On Monday night, Boston took on the sixth-place Twins. Before a crowd of 18,428, Boston and Minnesota gave the fans their money’s worth. John Butcher took the mound for the Twins, facing Boston’s Mike Brown. Neither would get the decision. Brown gave up doubles to Roy Smalley and Kent Hrbek and a single to Mark Salas in the first inning. Boston answered in the bottom of the inning with a solo home run to right-center by Bill Buckner, cutting the Twins lead to 2-1. With one out in the bottom of the second, Boston’s Don Baylor walked and moved to third on a double by Mike Stenhouse.

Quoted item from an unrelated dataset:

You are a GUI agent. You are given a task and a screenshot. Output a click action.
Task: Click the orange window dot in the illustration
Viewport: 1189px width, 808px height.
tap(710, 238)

Rey Quinones singled, driving in Baylor, and Steve Lyons followed with a line-drive double, scoring both Stenhouse and Quinones, and Boston had a 4-2 advantage.

In the first four innings, Boston batters put together seven hits in scoring four runs, but they also hit into four double plays3 and had a runner thrown out at second to end an inning.

Kirby Puckett doubled and Hrbek and Tom Brunansky hit back-to-back homers off Brown in the top of the fifth, making it 5-4 in favor of the Twins. After Mark Salas singled, Boston manager John McNamara pulled Brown and brought in left-hander Tim Lollar. Lollar allowed a single to Gary Gaetti and a double to Mickey Hatcher that plated Salas and Gaetti, and Minnesota had captured a 7-4 lead by batting around in the inning. Boston got a run on a walk and two singles in the bottom of the fifth, but then the innings ticked by and Minnesota still clung to its 7-5 lead.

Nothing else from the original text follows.